SOURCE MATERIAL Start Marker

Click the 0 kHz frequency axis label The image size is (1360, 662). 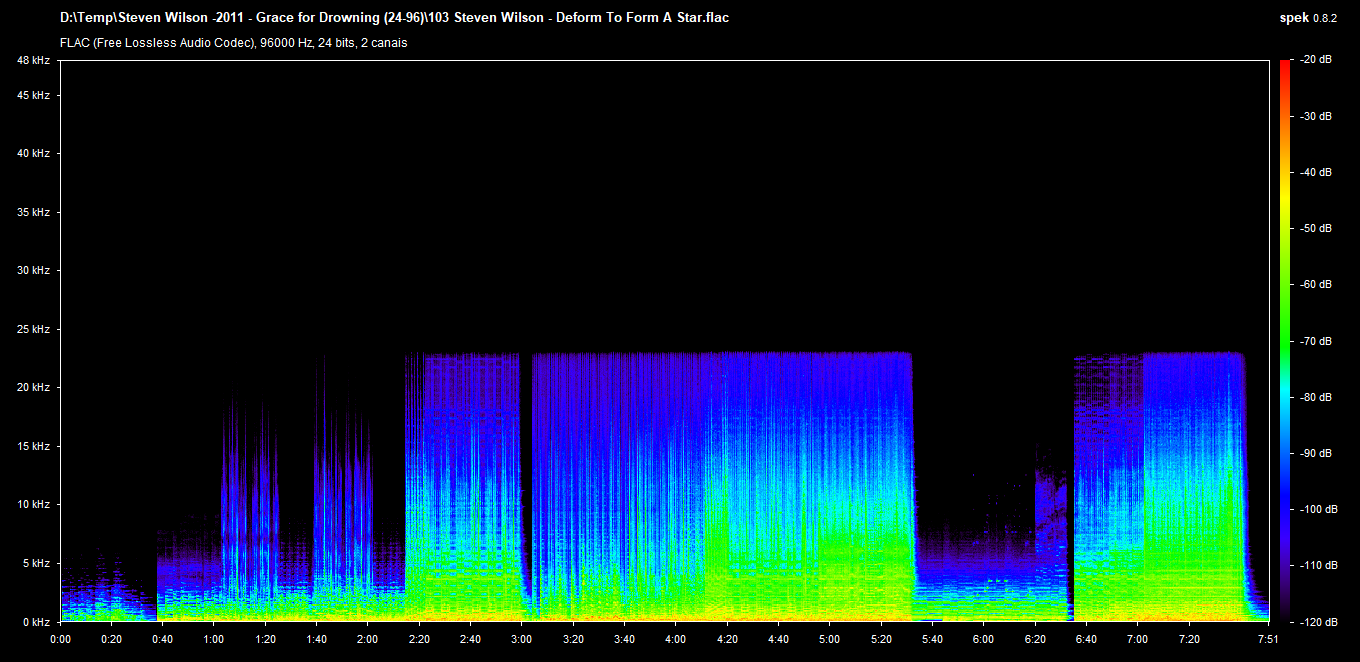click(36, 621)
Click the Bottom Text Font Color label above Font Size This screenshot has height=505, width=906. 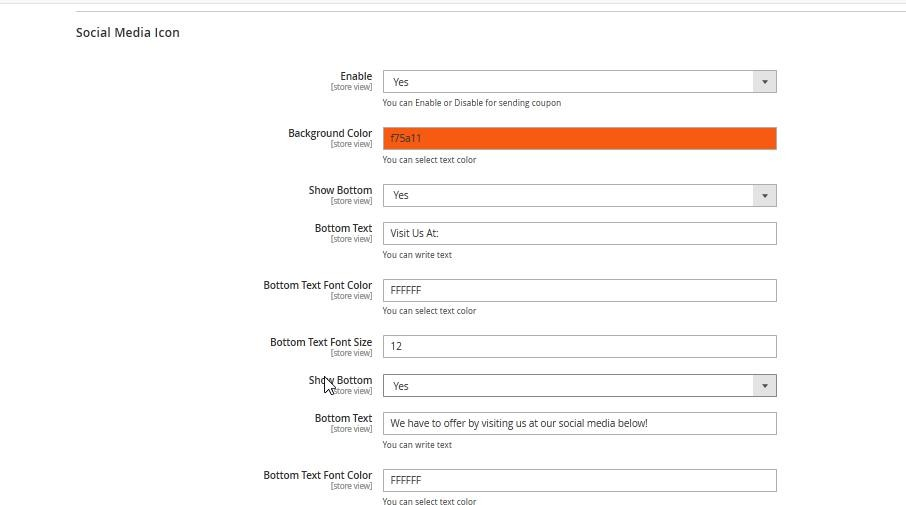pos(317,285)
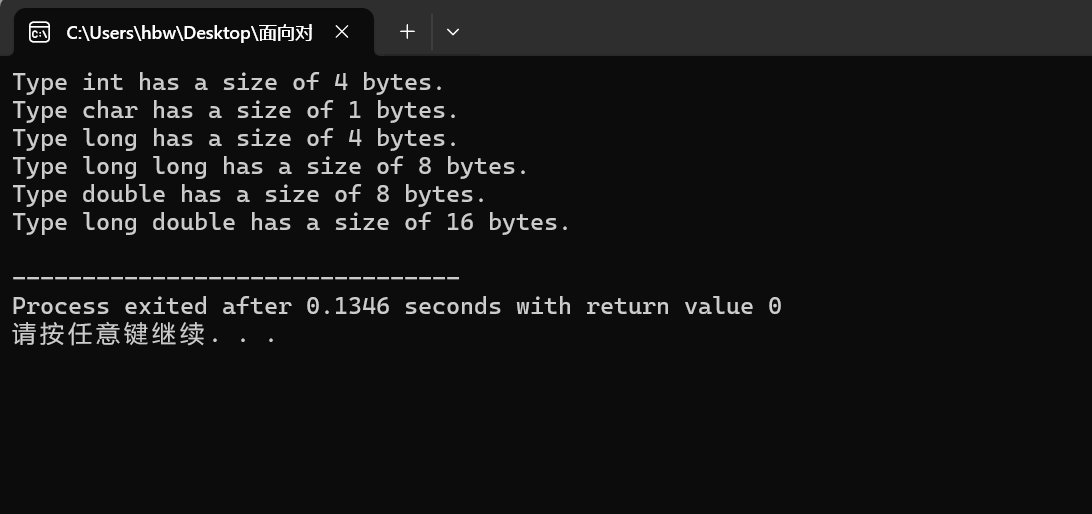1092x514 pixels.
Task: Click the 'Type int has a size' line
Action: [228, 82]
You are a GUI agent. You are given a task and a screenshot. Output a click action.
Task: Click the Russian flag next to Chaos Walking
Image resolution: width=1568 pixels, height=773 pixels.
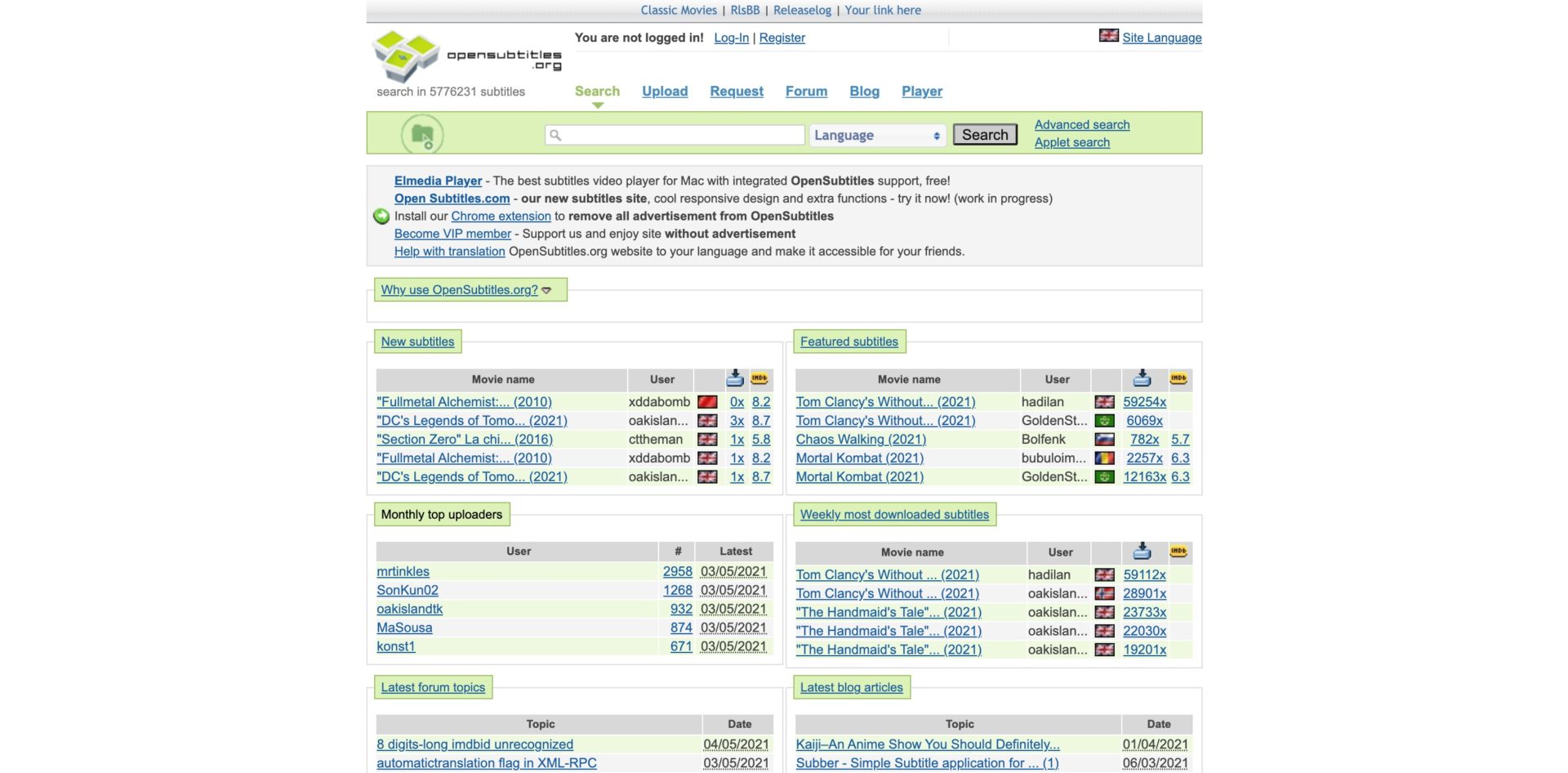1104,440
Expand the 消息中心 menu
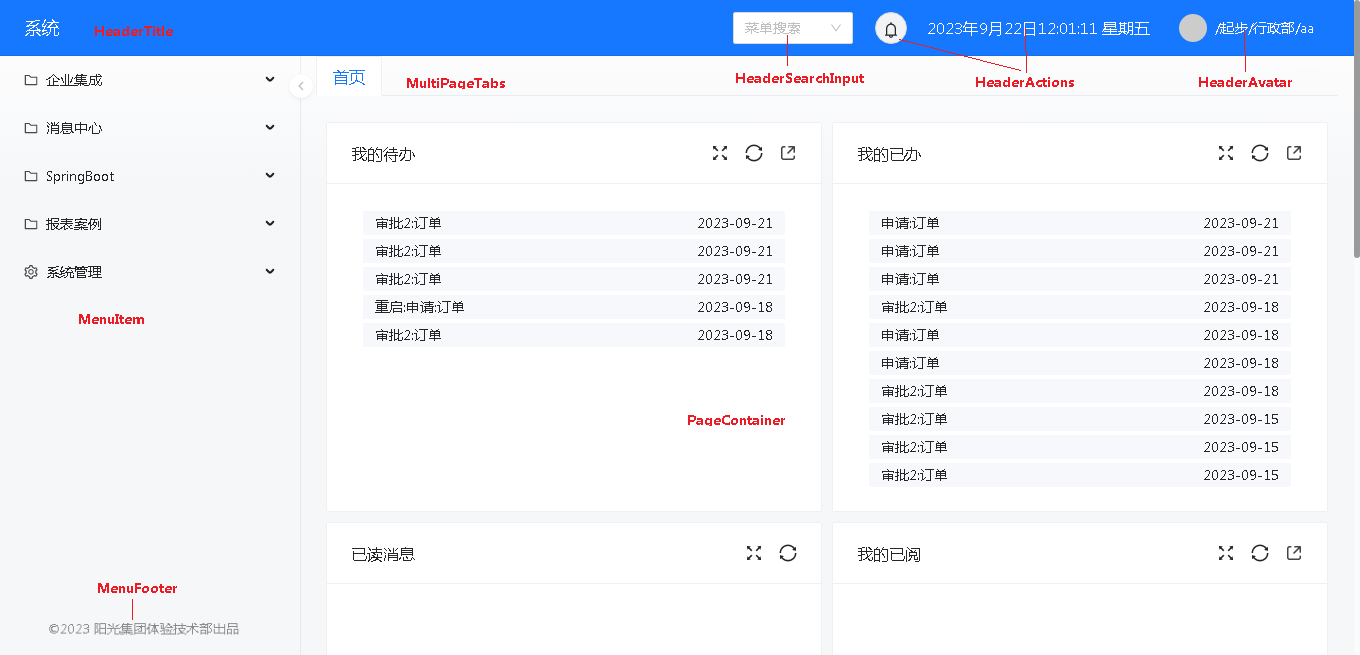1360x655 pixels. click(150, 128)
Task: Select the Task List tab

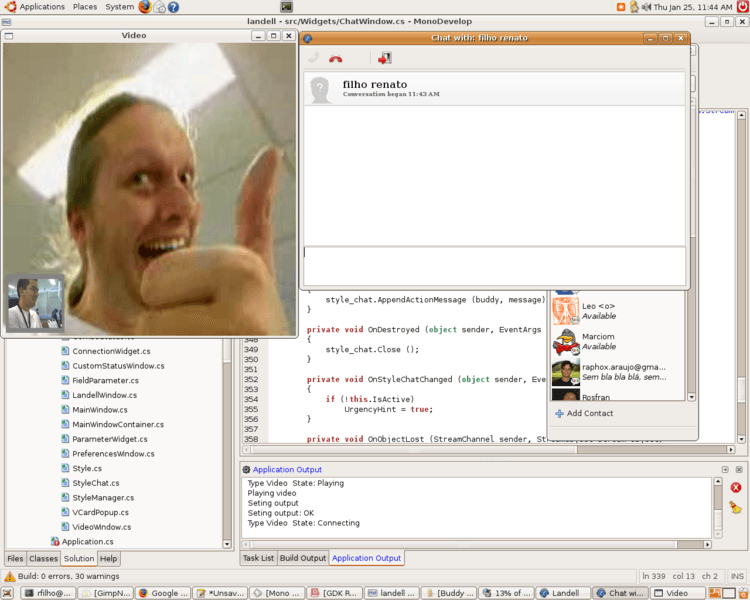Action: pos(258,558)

SOURCE MATERIAL End Marker

◆ TASK OBJECTIVE: Your answer must be the lines from the one containing "Image resolution: width=1568" through the last line of the records, printed exactly with no pictures; please include both ends.

◆ SOLUTION TO THIS TASK:
Image resolution: width=1568 pixels, height=773 pixels.
1104,440
Expand the 消息中心 menu
1360x655 pixels. click(150, 128)
Task: Select the Task List tab

Action: pos(258,558)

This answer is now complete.